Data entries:
=-=-=

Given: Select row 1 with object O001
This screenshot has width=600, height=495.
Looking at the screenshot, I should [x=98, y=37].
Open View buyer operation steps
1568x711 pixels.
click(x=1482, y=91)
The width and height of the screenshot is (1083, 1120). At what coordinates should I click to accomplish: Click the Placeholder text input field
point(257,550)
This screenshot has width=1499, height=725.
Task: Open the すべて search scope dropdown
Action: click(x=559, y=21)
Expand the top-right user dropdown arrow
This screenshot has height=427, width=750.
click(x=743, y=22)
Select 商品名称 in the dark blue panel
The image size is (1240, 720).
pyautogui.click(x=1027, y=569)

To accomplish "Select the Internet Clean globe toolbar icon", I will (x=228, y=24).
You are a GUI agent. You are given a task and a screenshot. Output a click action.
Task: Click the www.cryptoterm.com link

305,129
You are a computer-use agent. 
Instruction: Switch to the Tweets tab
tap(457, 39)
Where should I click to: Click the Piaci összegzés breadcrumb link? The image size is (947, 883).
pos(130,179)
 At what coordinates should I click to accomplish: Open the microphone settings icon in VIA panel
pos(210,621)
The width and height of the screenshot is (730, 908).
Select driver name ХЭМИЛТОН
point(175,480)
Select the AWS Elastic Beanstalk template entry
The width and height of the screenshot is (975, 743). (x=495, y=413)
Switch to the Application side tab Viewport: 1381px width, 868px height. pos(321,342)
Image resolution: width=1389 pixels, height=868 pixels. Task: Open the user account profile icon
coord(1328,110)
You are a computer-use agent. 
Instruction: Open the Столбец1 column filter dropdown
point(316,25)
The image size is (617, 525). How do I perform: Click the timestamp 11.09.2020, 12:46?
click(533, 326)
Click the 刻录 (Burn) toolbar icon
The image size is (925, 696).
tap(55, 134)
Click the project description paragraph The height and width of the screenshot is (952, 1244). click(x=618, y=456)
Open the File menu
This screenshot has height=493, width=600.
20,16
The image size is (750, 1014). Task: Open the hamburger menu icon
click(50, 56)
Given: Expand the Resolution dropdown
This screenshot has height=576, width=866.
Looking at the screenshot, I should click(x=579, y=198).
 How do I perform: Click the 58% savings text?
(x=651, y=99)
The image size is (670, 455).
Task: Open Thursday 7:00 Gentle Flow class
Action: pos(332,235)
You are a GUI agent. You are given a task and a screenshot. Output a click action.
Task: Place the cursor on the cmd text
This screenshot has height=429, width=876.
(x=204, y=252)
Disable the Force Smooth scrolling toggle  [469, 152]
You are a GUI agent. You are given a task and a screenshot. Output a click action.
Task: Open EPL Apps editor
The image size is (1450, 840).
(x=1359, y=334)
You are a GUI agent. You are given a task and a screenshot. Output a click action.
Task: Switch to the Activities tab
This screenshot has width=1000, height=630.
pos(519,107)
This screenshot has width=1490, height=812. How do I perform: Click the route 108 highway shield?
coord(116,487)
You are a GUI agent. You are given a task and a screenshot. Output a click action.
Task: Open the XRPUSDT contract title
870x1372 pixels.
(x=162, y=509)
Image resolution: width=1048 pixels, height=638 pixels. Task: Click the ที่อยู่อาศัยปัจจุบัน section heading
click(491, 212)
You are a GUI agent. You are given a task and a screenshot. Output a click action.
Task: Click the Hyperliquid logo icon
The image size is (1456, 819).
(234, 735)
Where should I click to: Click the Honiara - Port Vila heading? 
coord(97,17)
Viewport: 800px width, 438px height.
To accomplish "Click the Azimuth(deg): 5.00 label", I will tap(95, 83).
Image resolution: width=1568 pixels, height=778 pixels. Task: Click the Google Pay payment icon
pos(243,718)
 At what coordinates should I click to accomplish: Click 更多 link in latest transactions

=-=-=

EXERCISE INSTRUCTIONS:
Render the data above as a Markdown table with two columns, n and Line. Give each non-blank line its own row, numbered in order, and skip the blank lines.

TASK OUTPUT:
| n | Line |
|---|---|
| 1 | Given: Select row 1 with object O001 |
| 2 | This screenshot has width=600, height=495. |
| 3 | Looking at the screenshot, I should [x=98, y=37]. |
| 4 | Open View buyer operation steps |
| 5 | 1568x711 pixels. |
| 6 | click(x=1482, y=91) |
| 7 | The width and height of the screenshot is (1083, 1120). At what coordinates should I click to accomplish: Click the Placeholder text input field |
| 8 | point(257,550) |
| 9 | This screenshot has width=1499, height=725. |
| 10 | Task: Open the すべて search scope dropdown |
| 11 | Action: click(x=559, y=21) |
| 12 | Expand the top-right user dropdown arrow |
| 13 | This screenshot has height=427, width=750. |
| 14 | click(x=743, y=22) |
| 15 | Select 商品名称 in the dark blue panel |
| 16 | The image size is (1240, 720). |
| 17 | pyautogui.click(x=1027, y=569) |
| 18 | To accomplish "Select the Internet Clean globe toolbar icon", I will (x=228, y=24). |
| 19 | You are a GUI agent. You are given a task and a screenshot. Output a click action. |
| 20 | Task: Click the www.cryptoterm.com link |
| 21 | 305,129 |
| 22 | You are a computer-use agent.  |
| 23 | Instruction: Switch to the Tweets tab |
| 24 | tap(457, 39) |
| 25 | Where should I click to: Click the Piaci összegzés breadcrumb link? The image size is (947, 883). |
| 26 | pos(130,179) |
| 27 |  At what coordinates should I click to accomplish: Open the microphone settings icon in VIA panel |
| 28 | pos(210,621) |
| 29 | The width and height of the screenshot is (730, 908). |
| 30 | Select driver name ХЭМИЛТОН |
| 31 | point(175,480) |
| 32 | Select the AWS Elastic Beanstalk template entry |
| 33 | The width and height of the screenshot is (975, 743). (x=495, y=413) |
| 34 | Switch to the Application side tab Viewport: 1381px width, 868px height. pos(321,342) |
| 35 | Image resolution: width=1389 pixels, height=868 pixels. Task: Open the user account profile icon |
| 36 | coord(1328,110) |
| 37 | You are a computer-use agent.  |
| 38 | Instruction: Open the Столбец1 column filter dropdown |
| 39 | point(316,25) |
| 40 | The image size is (617, 525). How do I perform: Click the timestamp 11.09.2020, 12:46? |
| 41 | click(533, 326) |
| 42 | Click the 刻录 (Burn) toolbar icon |
| 43 | The image size is (925, 696). |
| 44 | tap(55, 134) |
| 45 | Click the project description paragraph The height and width of the screenshot is (952, 1244). click(x=618, y=456) |
| 46 | Open the File menu |
| 47 | This screenshot has height=493, width=600. |
| 48 | 20,16 |
| 49 | The image size is (750, 1014). Task: Open the hamburger menu icon |
| 50 | click(50, 56) |
| 51 | Given: Expand the Resolution dropdown |
| 52 | This screenshot has height=576, width=866. |
| 53 | Looking at the screenshot, I should click(x=579, y=198). |
| 54 |  How do I perform: Click the 58% savings text? |
| 55 | (x=651, y=99) |
| 56 | The image size is (670, 455). |
| 57 | Task: Open Thursday 7:00 Gentle Flow class |
| 58 | Action: pos(332,235) |
| 59 | You are a GUI agent. You are given a task and a screenshot. Output a click action. |
| 60 | Task: Place the cursor on the cmd text |
| 61 | This screenshot has height=429, width=876. |
| 62 | (x=204, y=252) |
| 63 | Disable the Force Smooth scrolling toggle  [469, 152] |
| 64 | You are a GUI agent. You are given a task and a screenshot. Output a click action. |
| 65 | Task: Open EPL Apps editor |
| 66 | The image size is (1450, 840). |
| 67 | (x=1359, y=334) |
| 68 | You are a GUI agent. You are given a task and a screenshot. Output a click action. |
| 69 | Task: Switch to the Activities tab |
| 70 | This screenshot has width=1000, height=630. |
| 71 | pos(519,107) |
| 72 | This screenshot has width=1490, height=812. How do I perform: Click the route 108 highway shield? |
| 73 | coord(116,487) |
| 74 | You are a GUI agent. You are given a task and a screenshot. Output a click action. |
| 75 | Task: Open the XRPUSDT contract title |
| 76 | 870x1372 pixels. |
| 77 | (x=162, y=509) |
| 78 | Image resolution: width=1048 pixels, height=638 pixels. Task: Click the ที่อยู่อาศัยปัจจุบัน section heading |
| 79 | click(491, 212) |
| 80 | You are a GUI agent. You are given a task and a screenshot. Output a click action. |
| 81 | Task: Click the Hyperliquid logo icon |
| 82 | The image size is (1456, 819). |
| 83 | (234, 735) |
| 84 | Where should I click to: Click the Honiara - Port Vila heading?  |
| 85 | coord(97,17) |
| 86 | Viewport: 800px width, 438px height. |
| 87 | To accomplish "Click the Azimuth(deg): 5.00 label", I will tap(95, 83). |
| 88 | Image resolution: width=1568 pixels, height=778 pixels. Task: Click the Google Pay payment icon |
| 89 | pos(243,718) |
| 90 |  At what coordinates should I click to accomplish: Click 更多 link in latest transactions |